Madrid neighbourhood becomes global crossroads

By Sinikka Tarvainen, IANS

Madrid : “Imagine there’s no countries … And the world will live as one.” The late John Lennon’s dream in the song “Imagine” is far from having become reality, but it is constantly being tested out in Europe’s multicultural immigrant neighbourhoods.


Support TwoCircles

Spain’s most important testing ground for the coexistence of people from all over the world is Lavapies in the heart of Madrid.

Once the city’s Jewish quarter and later known for its elderly population, Lavapies is now home to some 50,000 people from more than 80 countries who have created their own brand of the global village.

Its traditional Spanish pastel-coloured buildings with iron balconies house Indian and Pakistani food stores, Asian and Arab restaurants, Chinese and Senegalese clothes shops, Muslim butcher’s shops, basement mosques and African hairdressing salons.
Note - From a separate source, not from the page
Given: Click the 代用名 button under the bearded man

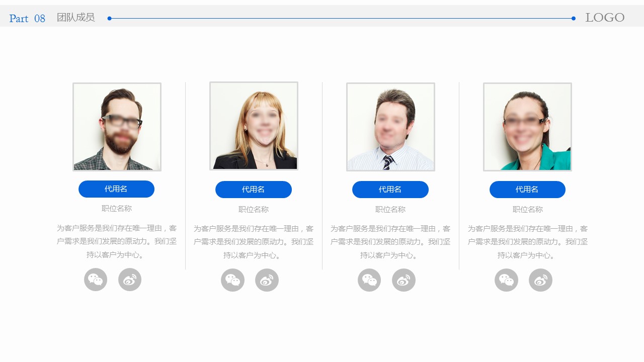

Lavapies is also known as a haunt of artists with an unrestrained nightlife and a relatively high rate of petty crime.

Elderly Spanish residents who have seen the neighbourhood change radically sit on benches in the central square and watch people from all over the world pass by.

The cavalcade includes Latin American women pushing prams, West Africans in their colourful robes, Spanish punks and squatters, a Sudanese poet well known in the local bars, secret police looking for Islamist terrorists…

“I regard myself as an adopted son of Lavapies,” said flamenco dancer Joaquin Cortes, one of the artists and intellectuals who like the neighbourhood for its unconventional atmosphere and active cultural life.

Residents like Vicente Bachero still remember the quiet and thoroughly Spanish Lavapies of the 1980s, when “people came to stand on their doorsteps to take fresh air in the evenings”.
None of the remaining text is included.